The Role of Spatial Demand on Outlet Location and Pricing
52 Pages Posted: 4 May 2006
Date Written: November 21, 2006
Abstract
In this paper we consider the problem of outlet pricing and location in the context of unobserved spatial demand. Our analysis constitutes a scenario wherein capacity-constrained firms set prices conditioned on their location, demand and costs. This enables firms to develop maps of latent demand patterns across the market in which they compete. The analysis further suggests locations for additional outlets and the resulting equilibrium effect on profits and prices.

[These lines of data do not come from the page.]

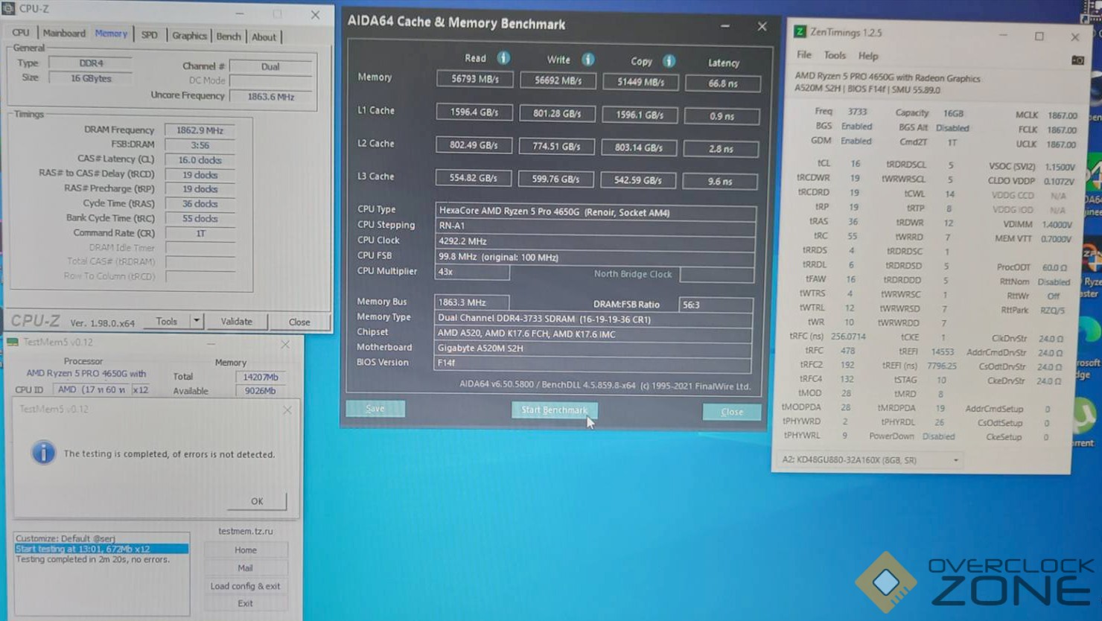This screenshot has width=1102, height=621.
Task: Open the Help menu in ZenTimings
Action: (x=868, y=56)
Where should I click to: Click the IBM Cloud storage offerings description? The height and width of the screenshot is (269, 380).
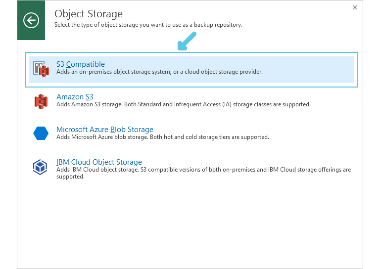(203, 173)
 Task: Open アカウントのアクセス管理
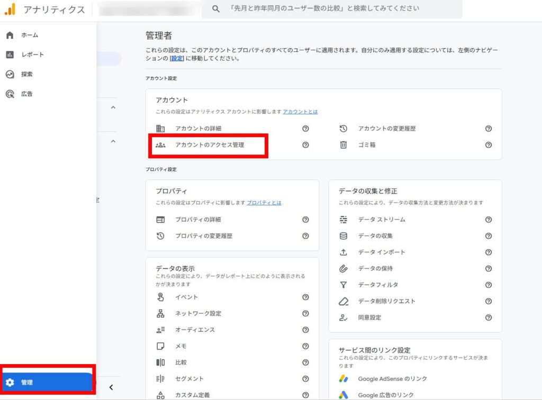(x=209, y=144)
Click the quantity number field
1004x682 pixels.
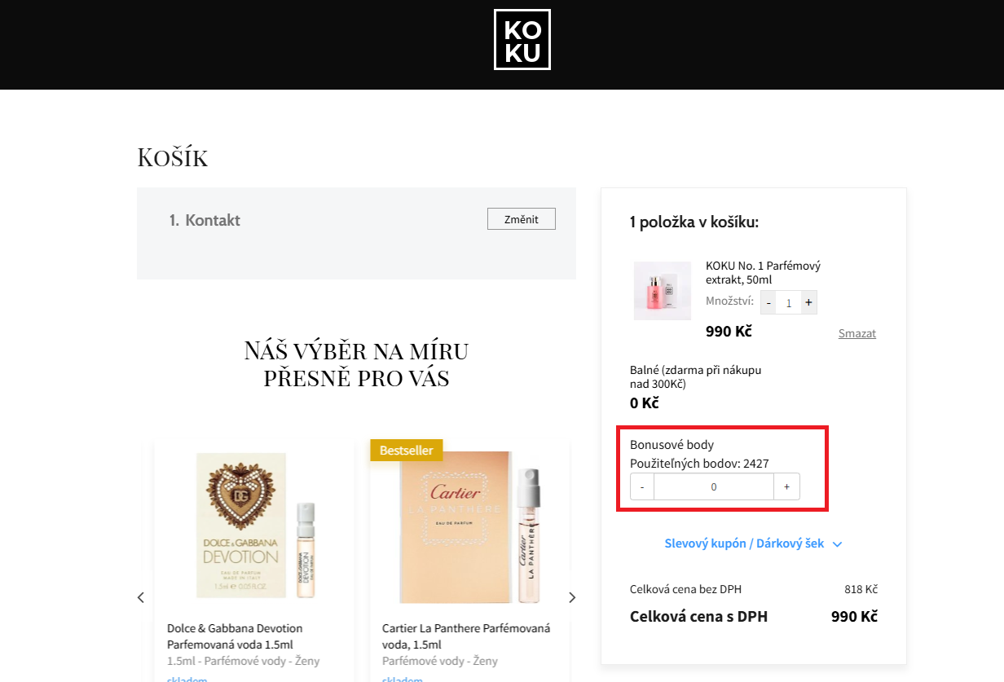pyautogui.click(x=788, y=302)
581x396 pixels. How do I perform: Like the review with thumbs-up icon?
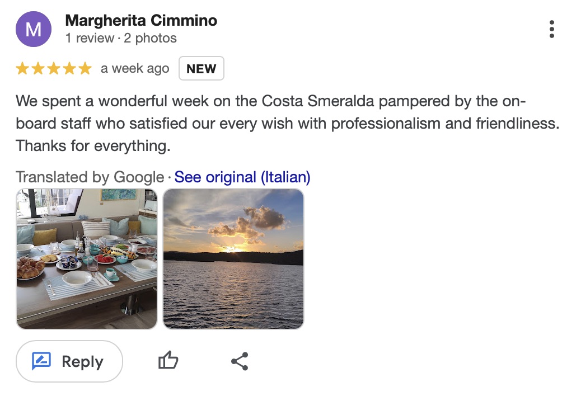(x=168, y=361)
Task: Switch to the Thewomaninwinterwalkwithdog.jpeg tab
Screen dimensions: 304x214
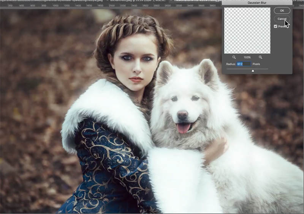Action: (x=194, y=2)
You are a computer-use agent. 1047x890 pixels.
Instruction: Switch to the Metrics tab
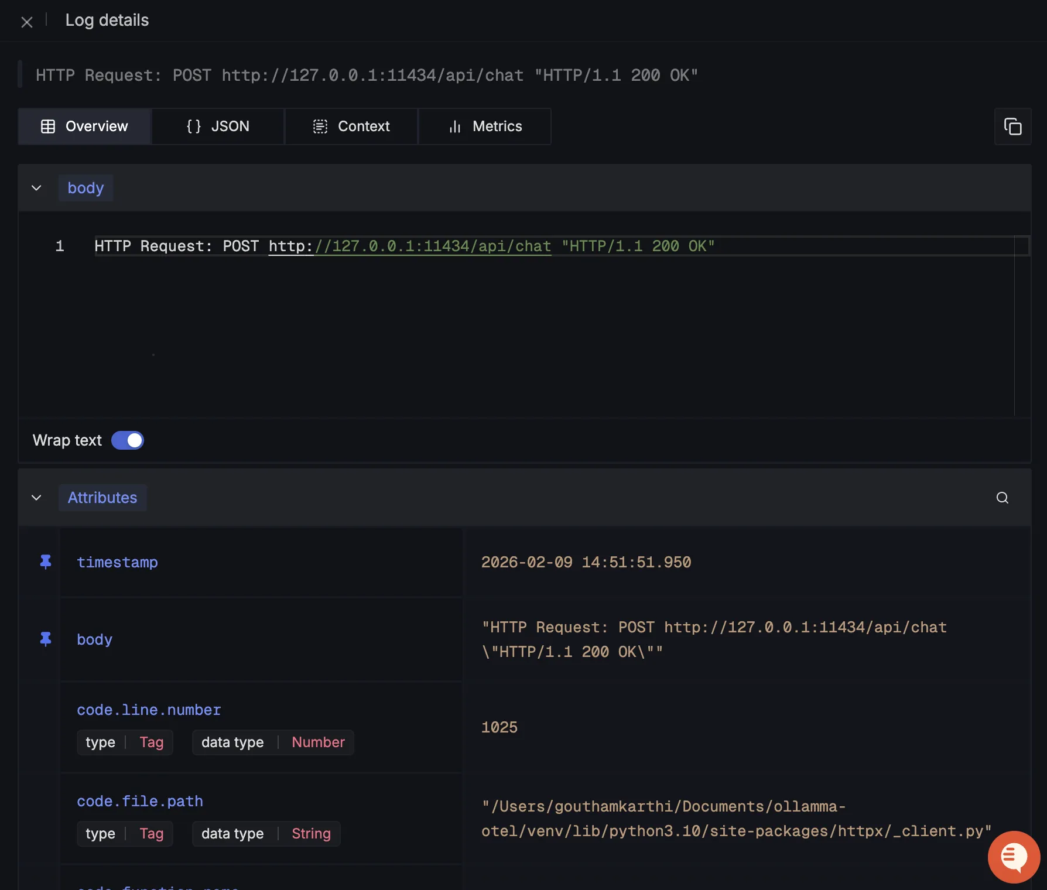pos(485,126)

Using Bayesian spatial statistics, we apply our model to seven years of data regarding apartment location and prices in Roanoke, Virginia. We find spatial covariation in demand to be material in outlet choice; the 95% spatial decay in demand extends 7.5 miles in a region measuring slightly over 9.5 miles. We further find that capacity constraints can cost complexes upwards of $193 per apartment. As predicted, price elasticities and costs are biased downward when spatial covariance in demand is ignored. Using our analysis to suggest locations for entry, we find that a proper accounting of spatial effects and capacity constraints leads to an entry recommendation that improves profitability by 66% over a model that ignores these effects.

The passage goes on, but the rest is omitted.